When the enzymes of potential commercial value are identified, they will be reproduced in large quantity in a “cell factory,” and tested to see if their properties make them suitable for industrial use.

Tsang said that enzymes are already being used in some products — to reduce the foam in household detergents, for example — but the pulp and paper industry has specific and exacting requirements. The enzymes they use must be effective at high temperatures, be affordable, act quickly, and be compatible with other chemicals still being used in the process.

This is not hypothesis-driven research — in fact, it’s a hunt for buried treasure — but Tsang and his colleagues are sure they’re going to find the enzymes they want, because this project builds on many years of previous research, and the development of proven investigative techniques.

One of the toughest tasks may be purely administrative, Tsang admitted with a laugh. He must coordinate between 40 and 50 researchers on the project, including graduate students, postdoctoral fellows and faculty members, among whom the most senior are Justin Powlowski and Paul Joyce (Chemistry/Biochemistry) and Gregory Butler (Computer Science).

Soon Concordia’s Centre for Structural and Functional Genomics will have its own quarters in the new Science Complex on the Loyola Campus, but for now, it is based in the Hnery F. Hall Building.
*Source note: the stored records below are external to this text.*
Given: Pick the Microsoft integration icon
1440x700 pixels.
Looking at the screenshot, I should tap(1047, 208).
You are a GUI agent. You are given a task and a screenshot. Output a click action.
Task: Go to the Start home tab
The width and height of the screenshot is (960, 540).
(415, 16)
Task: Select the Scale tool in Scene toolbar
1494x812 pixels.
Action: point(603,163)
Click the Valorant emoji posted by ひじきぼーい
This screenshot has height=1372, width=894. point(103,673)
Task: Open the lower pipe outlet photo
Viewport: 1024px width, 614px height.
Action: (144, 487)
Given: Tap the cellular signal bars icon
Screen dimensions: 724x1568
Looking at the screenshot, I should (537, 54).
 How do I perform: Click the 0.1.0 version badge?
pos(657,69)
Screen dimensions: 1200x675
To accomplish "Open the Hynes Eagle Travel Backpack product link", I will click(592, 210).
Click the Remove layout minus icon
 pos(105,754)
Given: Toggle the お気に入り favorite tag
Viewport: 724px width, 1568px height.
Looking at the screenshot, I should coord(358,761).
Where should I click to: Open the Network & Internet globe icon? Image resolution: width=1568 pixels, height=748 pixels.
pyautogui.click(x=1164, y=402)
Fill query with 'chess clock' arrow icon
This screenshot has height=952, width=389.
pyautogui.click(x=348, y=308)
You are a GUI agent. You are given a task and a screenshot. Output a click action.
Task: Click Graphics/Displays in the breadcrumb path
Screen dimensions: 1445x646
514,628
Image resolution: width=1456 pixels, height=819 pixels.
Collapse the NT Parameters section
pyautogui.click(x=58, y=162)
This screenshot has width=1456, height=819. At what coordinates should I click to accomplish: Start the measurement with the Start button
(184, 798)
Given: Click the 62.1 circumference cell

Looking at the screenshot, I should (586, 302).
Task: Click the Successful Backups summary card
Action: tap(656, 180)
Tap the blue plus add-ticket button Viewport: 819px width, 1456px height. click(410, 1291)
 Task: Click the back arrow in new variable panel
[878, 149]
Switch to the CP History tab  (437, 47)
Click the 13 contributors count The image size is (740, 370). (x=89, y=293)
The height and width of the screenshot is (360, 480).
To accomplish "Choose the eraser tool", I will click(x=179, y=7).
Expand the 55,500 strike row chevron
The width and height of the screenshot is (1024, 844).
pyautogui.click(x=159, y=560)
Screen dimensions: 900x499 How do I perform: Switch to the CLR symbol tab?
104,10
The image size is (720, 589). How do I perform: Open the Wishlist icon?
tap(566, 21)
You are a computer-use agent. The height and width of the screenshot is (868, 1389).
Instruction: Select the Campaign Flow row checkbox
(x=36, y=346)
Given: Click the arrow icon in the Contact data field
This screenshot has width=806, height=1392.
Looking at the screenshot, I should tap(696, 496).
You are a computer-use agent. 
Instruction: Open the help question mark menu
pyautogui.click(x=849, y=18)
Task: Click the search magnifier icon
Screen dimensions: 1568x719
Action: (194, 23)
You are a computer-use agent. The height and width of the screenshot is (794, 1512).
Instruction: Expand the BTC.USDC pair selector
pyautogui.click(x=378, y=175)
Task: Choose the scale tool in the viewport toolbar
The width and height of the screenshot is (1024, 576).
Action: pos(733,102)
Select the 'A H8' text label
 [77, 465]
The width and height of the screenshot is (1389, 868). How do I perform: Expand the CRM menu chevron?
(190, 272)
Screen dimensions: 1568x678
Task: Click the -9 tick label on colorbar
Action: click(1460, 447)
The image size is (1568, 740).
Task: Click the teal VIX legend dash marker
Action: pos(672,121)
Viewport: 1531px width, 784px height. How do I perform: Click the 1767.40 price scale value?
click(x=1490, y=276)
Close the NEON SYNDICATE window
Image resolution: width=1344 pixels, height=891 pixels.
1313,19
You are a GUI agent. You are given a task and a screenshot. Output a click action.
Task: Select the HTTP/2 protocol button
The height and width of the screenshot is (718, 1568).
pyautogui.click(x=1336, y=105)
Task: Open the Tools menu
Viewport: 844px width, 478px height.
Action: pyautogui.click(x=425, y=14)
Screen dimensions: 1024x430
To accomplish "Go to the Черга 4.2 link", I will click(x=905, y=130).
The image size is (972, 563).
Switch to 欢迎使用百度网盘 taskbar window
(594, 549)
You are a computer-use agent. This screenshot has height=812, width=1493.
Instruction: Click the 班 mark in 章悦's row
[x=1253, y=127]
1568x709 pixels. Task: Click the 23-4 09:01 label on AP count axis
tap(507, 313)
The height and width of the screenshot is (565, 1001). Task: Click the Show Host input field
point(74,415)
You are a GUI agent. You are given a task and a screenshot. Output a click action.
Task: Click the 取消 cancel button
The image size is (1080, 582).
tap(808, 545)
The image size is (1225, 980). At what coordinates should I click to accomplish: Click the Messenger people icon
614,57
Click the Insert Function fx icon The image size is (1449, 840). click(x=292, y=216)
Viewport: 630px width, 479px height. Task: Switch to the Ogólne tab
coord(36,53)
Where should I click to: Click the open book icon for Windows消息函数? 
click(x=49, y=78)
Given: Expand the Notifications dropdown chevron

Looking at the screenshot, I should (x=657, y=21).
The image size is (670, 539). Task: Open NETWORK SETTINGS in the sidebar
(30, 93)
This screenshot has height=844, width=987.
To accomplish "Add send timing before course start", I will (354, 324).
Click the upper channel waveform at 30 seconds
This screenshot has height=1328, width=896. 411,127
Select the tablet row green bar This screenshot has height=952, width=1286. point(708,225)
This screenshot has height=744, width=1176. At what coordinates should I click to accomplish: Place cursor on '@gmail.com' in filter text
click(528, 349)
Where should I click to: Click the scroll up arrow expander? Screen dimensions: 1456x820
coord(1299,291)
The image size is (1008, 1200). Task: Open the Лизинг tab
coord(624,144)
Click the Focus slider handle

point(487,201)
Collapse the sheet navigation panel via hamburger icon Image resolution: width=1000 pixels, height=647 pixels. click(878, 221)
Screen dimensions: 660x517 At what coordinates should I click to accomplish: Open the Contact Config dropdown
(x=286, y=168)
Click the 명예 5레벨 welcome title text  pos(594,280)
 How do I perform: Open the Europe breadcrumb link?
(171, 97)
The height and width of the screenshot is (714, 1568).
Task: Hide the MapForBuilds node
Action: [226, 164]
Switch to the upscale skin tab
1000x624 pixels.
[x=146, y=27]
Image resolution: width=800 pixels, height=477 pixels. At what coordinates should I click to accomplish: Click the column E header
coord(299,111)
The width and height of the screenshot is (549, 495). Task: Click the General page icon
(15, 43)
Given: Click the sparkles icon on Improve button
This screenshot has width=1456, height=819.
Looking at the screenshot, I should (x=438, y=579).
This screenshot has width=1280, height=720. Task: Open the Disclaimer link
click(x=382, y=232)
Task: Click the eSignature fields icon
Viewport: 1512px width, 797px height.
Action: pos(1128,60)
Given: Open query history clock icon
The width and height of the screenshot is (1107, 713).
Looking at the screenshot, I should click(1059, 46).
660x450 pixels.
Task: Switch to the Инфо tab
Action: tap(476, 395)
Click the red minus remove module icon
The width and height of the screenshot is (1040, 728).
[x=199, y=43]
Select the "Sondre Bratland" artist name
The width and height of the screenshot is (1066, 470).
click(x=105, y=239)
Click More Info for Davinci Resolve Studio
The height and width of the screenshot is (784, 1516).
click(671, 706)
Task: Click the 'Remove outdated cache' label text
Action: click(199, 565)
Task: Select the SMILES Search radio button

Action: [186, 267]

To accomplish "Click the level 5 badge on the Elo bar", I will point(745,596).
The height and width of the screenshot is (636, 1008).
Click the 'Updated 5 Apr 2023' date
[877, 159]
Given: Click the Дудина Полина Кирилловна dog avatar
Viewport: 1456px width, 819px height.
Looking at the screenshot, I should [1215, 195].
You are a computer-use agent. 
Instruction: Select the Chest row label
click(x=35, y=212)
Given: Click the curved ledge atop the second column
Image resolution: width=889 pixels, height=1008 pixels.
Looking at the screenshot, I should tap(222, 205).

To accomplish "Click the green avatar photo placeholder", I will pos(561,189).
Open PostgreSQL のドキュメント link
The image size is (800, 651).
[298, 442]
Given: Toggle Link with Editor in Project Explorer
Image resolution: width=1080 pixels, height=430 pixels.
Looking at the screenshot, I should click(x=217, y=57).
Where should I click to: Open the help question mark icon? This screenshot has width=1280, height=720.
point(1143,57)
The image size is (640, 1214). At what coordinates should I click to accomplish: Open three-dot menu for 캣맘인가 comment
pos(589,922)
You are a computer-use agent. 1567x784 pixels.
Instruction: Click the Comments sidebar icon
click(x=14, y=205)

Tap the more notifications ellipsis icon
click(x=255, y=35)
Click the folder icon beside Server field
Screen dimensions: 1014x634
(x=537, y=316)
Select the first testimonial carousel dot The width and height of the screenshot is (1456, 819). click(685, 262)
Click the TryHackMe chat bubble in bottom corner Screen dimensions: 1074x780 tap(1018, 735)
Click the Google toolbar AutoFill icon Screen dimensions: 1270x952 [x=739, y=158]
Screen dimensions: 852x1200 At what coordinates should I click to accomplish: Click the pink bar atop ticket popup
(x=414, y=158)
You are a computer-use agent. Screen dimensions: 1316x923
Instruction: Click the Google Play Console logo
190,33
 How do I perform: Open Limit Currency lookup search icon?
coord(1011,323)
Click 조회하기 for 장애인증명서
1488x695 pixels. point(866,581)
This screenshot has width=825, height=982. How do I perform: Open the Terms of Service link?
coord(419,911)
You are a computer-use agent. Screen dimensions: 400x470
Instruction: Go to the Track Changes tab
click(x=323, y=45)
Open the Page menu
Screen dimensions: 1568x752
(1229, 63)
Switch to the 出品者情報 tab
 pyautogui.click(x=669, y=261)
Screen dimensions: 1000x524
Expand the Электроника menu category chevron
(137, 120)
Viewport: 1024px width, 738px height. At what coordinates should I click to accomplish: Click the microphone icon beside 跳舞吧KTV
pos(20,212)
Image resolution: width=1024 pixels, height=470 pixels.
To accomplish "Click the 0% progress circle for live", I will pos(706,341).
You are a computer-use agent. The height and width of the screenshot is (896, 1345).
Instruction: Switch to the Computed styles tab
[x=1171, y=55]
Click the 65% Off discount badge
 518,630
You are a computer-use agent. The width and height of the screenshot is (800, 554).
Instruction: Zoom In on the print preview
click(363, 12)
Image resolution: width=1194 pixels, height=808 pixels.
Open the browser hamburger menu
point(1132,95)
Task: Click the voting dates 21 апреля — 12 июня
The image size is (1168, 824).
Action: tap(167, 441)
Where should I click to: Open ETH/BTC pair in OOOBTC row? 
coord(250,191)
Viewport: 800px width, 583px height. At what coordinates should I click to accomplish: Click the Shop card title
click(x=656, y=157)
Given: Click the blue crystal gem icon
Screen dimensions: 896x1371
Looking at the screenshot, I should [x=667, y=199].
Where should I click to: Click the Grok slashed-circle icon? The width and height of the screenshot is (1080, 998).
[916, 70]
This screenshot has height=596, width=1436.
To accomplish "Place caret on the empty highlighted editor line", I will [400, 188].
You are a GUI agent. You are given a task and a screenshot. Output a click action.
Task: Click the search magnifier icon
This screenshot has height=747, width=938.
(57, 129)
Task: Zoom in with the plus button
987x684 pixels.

The Genomics Centre is linked to other universities and research centres across the province as part of the Génome Québec network. There are four other similar networks across Canada, linked to Genome Canada. Concordia’s Genomics Centre was launched two years ago with $1.25 million each from the federal and Quebec governments, and $1.1 million from Biochem Pharma of Laval.

The other institutions associated with this project are the Pulp and Paper Institute of Canada, the Institut National de la recherche scientifique (Armand Frappier) associated with the Université du Québec, and the National Research Council of Canada’s Biotechnology Research Institute, which is interested in the manufacture of fine chemicals, such as fragrances.